TASK GOAL:
Reproduce word for word the part of the passage about Nana that runs from "I stopped typing." up to and including "survived. And succeeded.".

I stopped typing. This was the motto Nana had applied to her own struggles and afflictions the past couple of years. No matter the procedure, the pain, the fatigue, nausea, heartache: she pushed on. With a smile, even.

As Dory sang, I cried. As Marlin guided her through the swarm of Portuguese Man-o’-Wars stinging her, and Dory fought to stay conscious, she sang: Keep swimming.

After Finding Nemo, Z asked to watch Finding Dory. Young Dory sang “Keep swimming” when a current swept her away from her parents. She sang it throughout her search for her parents. That was how she survived. And succeeded.

I cried again.

It had been a while since Z watched either of these movies, and Reilly suggested she was feeling nostalgic. I agreed, but not just for the movies, but for Nana. I know she misses her.

Z knew what the day was. It wasn’t a coincidence she wanted to watch those movies.

Then while we were in Payson yesterday for dinner, Cousin Jessica made and brought these dogtags for all of us. A reminder of Carla; a talisman for how to live our own lives.

Screen Shot 2019-06-26 at 10.29.50 PM
We’re gonna just keep swimming, Nana. We love you.

A Break for the Tear Ducts

Places I’ve cried in descending order of frequency:

  1. Garden/Flowerbeds
  2. Shower
  3. Work
  4. Car, on the way to/back from work
  5. Talking to Z, tucking her in
  6. In my own bed, trying to fall asleep
  7. Family room

Today might be the first day in over a month I haven’t cried at all.

Weird.

 

It Was A Beautiful Day

June 8, 2019

IMG_1172

This was two weeks ago. I don’t know how that happened, where the time went. Not that it passed particularly quickly or slowly, but that it . . . moved.

IMG_1173

The service at the church was beautiful. Poignant music. Heartfelt words. A lot of tears. Some laughs. Many hugs. There are a million stories that could come from that hour and a half at the church. And a million more that could come from the hour-long viewing beforehand.

Graveside. Sunny, mid-60s.

IMG_1174

Z could not have been been better behaved. She understood the day.

IMG_1230

Carla would have loved these flowers. A coworker relayed that Carla actually chose her spray. Her colleagues were more than eager and happy to oblige her. For this day. This one wish. Something in the way her coworkers regard her is particularly touching to me. They were also her friends, but there was something about their relationship that somehow resounds with me.

IMG_1231

Two weeks sometimes feels like a million years ago. Sometimes it feels like yesterday. These perceived lapses occupy the same space. Or maybe they’re layered on top of each other. Or interwoven. I don’t understand it. Maybe a part of me wants to believe that understanding it will help me feel better. But what I should understand is that I’ll feel better with time. Whether that time is in slow-motion or warp speed.

And “feeling better” isn’t a singular event. I’ve felt pretty darn ok in certain moments. Laughed, even. I’ll take what I can get.

INFORMATION PROVIDED:

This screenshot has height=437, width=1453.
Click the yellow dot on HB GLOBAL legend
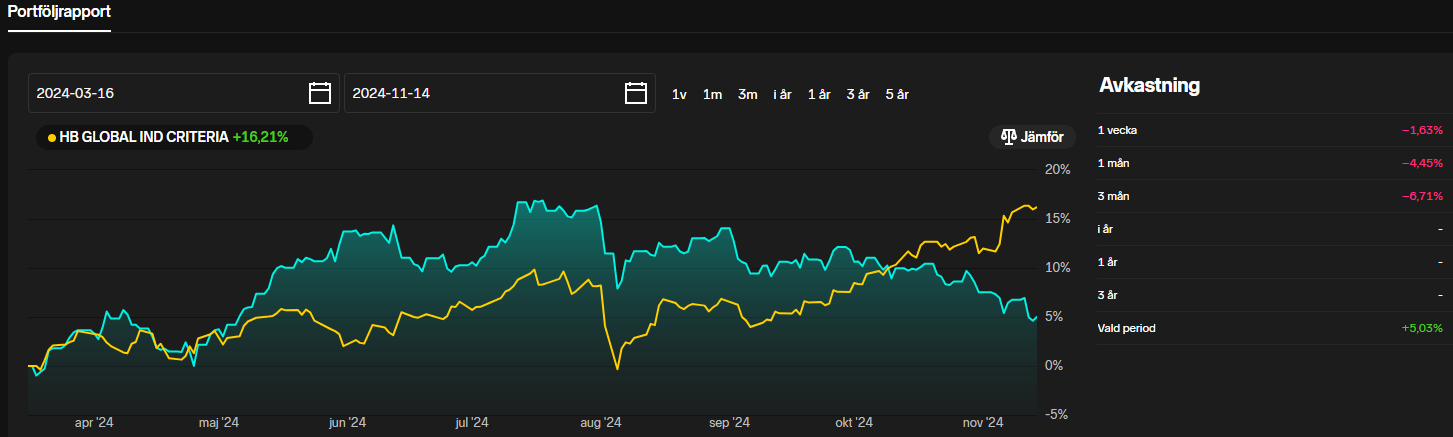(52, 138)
==
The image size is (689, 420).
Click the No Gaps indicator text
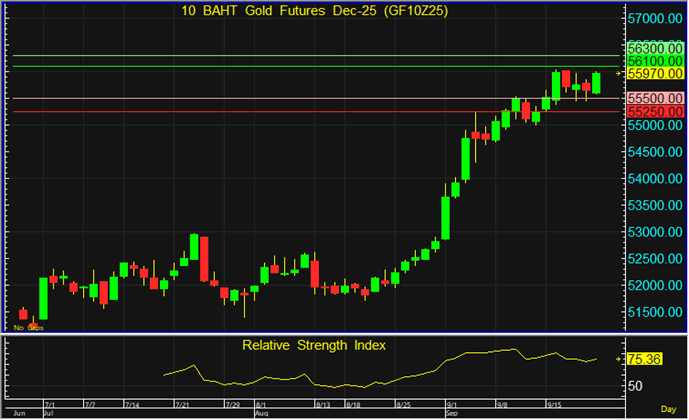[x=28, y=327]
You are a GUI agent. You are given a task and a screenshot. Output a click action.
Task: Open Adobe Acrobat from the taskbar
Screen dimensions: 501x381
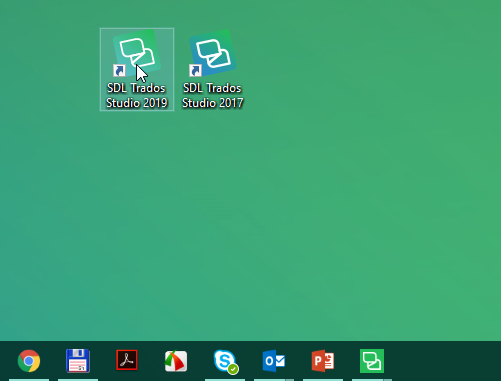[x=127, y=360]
==
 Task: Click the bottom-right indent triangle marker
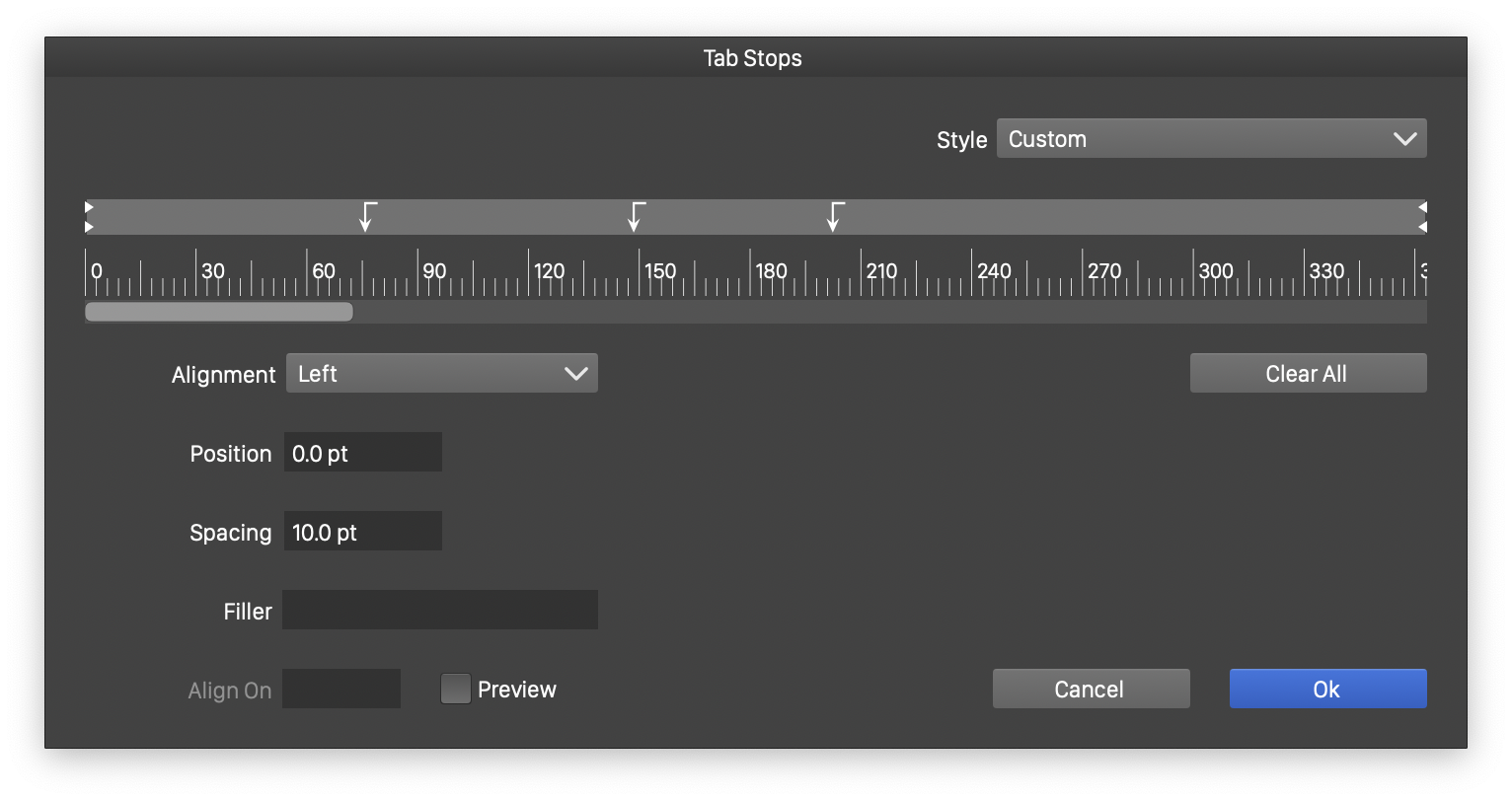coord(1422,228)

OUTPUT OF THE EXERCISE:
I stopped typing. This was the motto Nana had applied to her own struggles and afflictions the past couple of years. No matter the procedure, the pain, the fatigue, nausea, heartache: she pushed on. With a smile, even.

As Dory sang, I cried. As Marlin guided her through the swarm of Portuguese Man-o’-Wars stinging her, and Dory fought to stay conscious, she sang: Keep swimming.

After Finding Nemo, Z asked to watch Finding Dory. Young Dory sang “Keep swimming” when a current swept her away from her parents. She sang it throughout her search for her parents. That was how she survived. And succeeded.